Lets begin with my superior artwork!
http://web.umr.edu/~buechler/B3d/ray.GIF
When doing outdoor scenes, how about having a point follow you character around. This point would then cast out rays which could help tell where to place shadows and reflections.

The point position would of course depend on the time of day. But the interesting part of this is shadows could fade by using eigenvector decomposition. So if you are standing on a cliff there wouldn't be a huge dark shadow all the way down. Plus if it were dusk and street lights were just coming on, you could use point ray casting on the street lights and do basic ray interference calculations to project 3 shadows.

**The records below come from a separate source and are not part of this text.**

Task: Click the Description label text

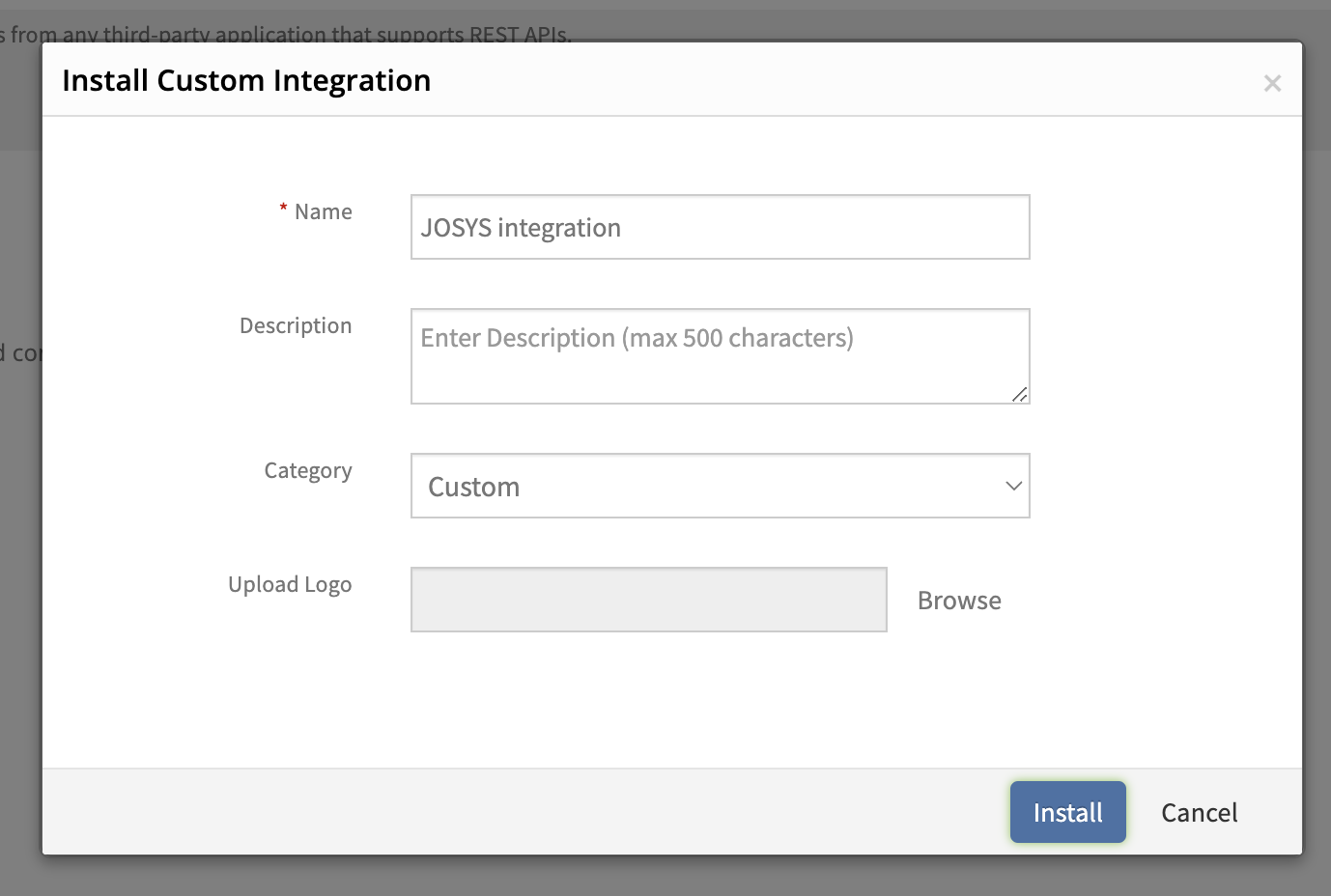Action: coord(296,326)
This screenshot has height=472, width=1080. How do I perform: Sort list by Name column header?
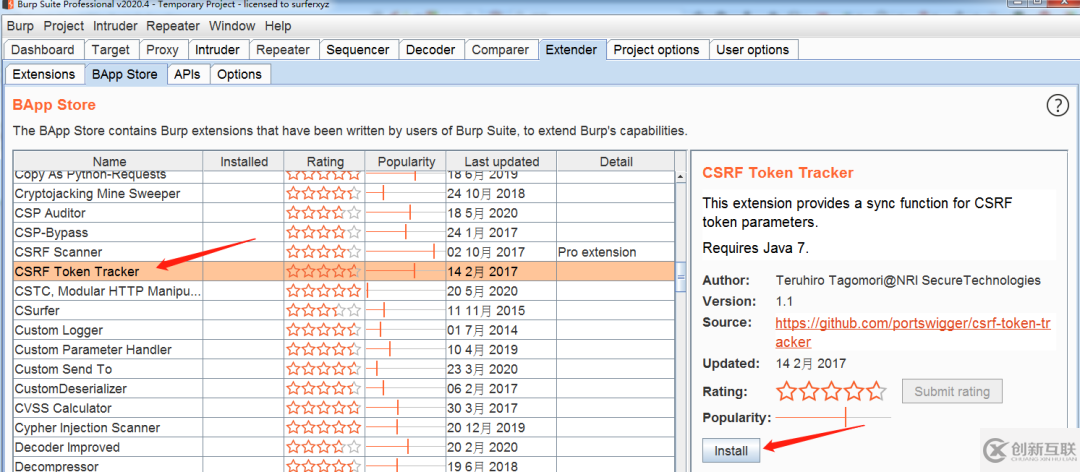tap(109, 161)
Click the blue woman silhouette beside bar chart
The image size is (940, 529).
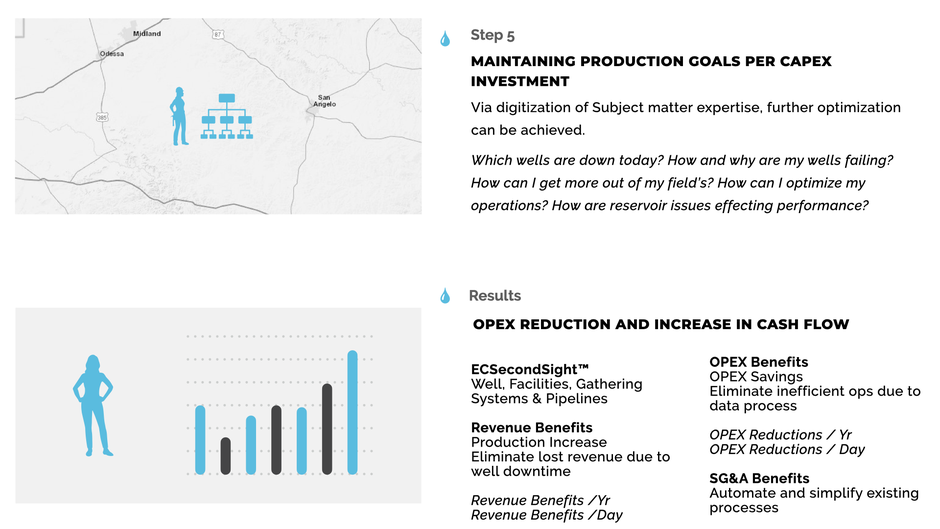(x=93, y=405)
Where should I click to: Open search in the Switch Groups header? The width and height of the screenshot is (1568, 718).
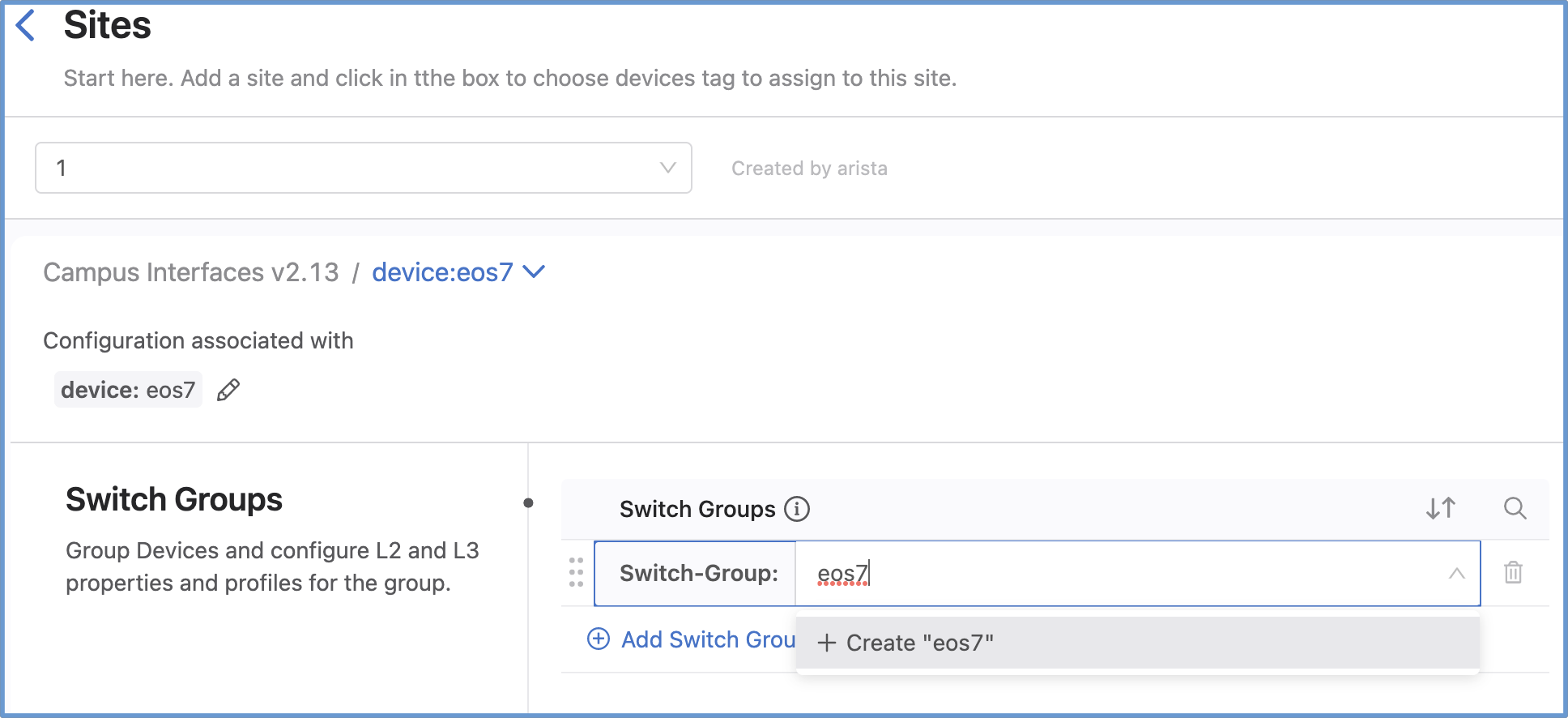click(1515, 508)
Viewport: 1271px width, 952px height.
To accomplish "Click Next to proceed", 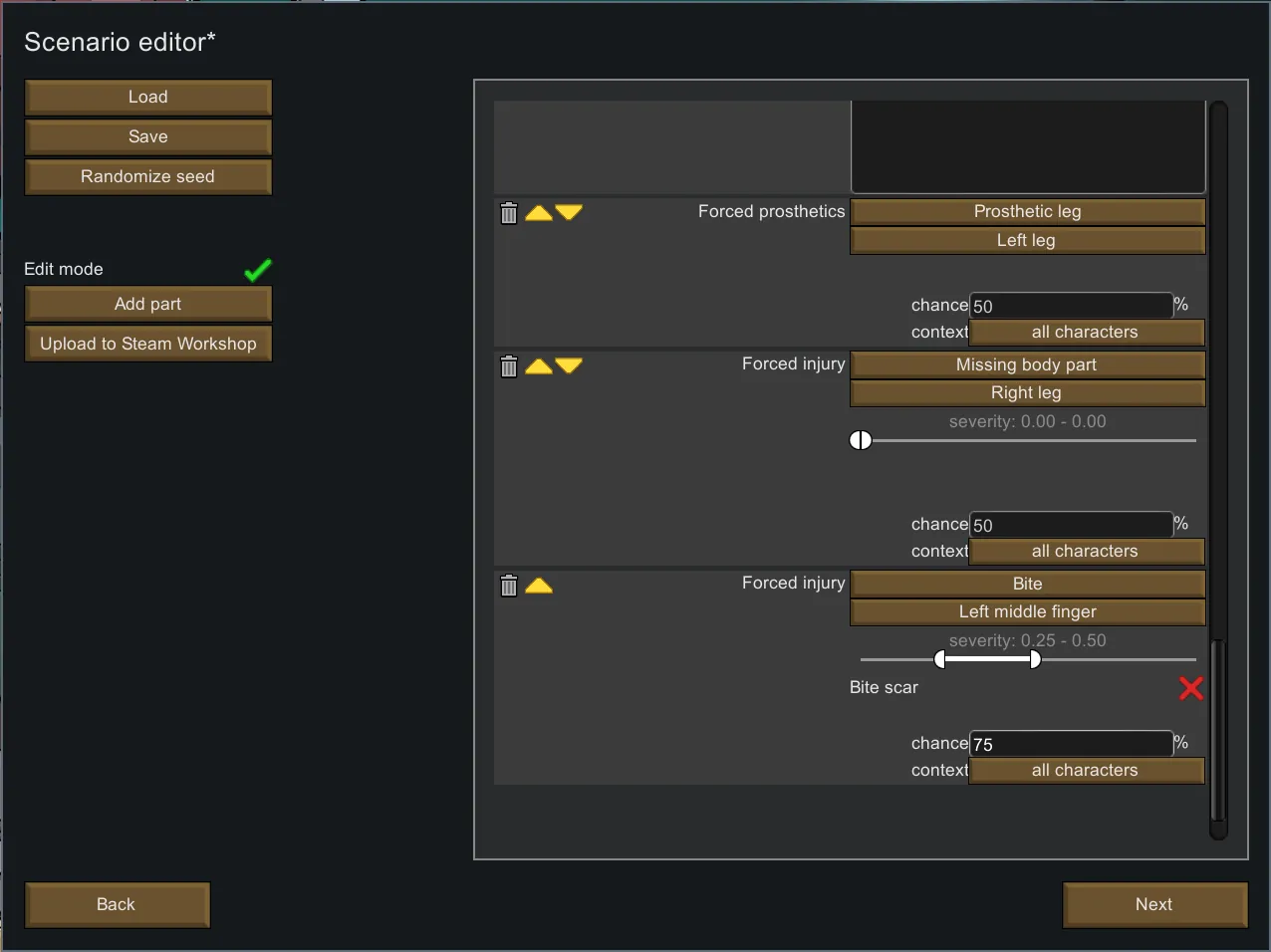I will coord(1154,904).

Oh and you could put cubes around your points. And when two cubes intersect thats when you would start doing the ray calculations. Kind of like how collision detection is done.

LittlePenny
23-Jul-2002, 20:05
http://web.umr.edu/~buechler/B3d/ray2.GIF
Blah, I was off about when dealing with light from the sun. If we used a point to cast the rays it would create a huge shadow. Instead it would require a ray field projecting from two sides of a cube.

MDolenc
24-Jul-2002, 08:11
This is how shadow volumes are done (ala Doom 3).

LittlePenny
24-Jul-2002, 12:49
No shit? Well, I certainly wouldn't mind hearing from someone else then how this is implementable. As far as I know, Doom3 is an indoor game, so why would they need a always shadowed character?

MDolenc
24-Jul-2002, 14:47
Doom 3 basically has one vector (center of point light for point lights) and then finds outline of given model in correlation with light position and then casts this outline very far away (and do some stencil operations along the way).

LittlePenny
24-Jul-2002, 17:23
Can the resultant shadow of two light sources be calculated with his method?

MDolenc
24-Jul-2002, 18:51
Yes. You cast first shadow and add light contribution to areas with stencil==0 then clear stencil and start it again.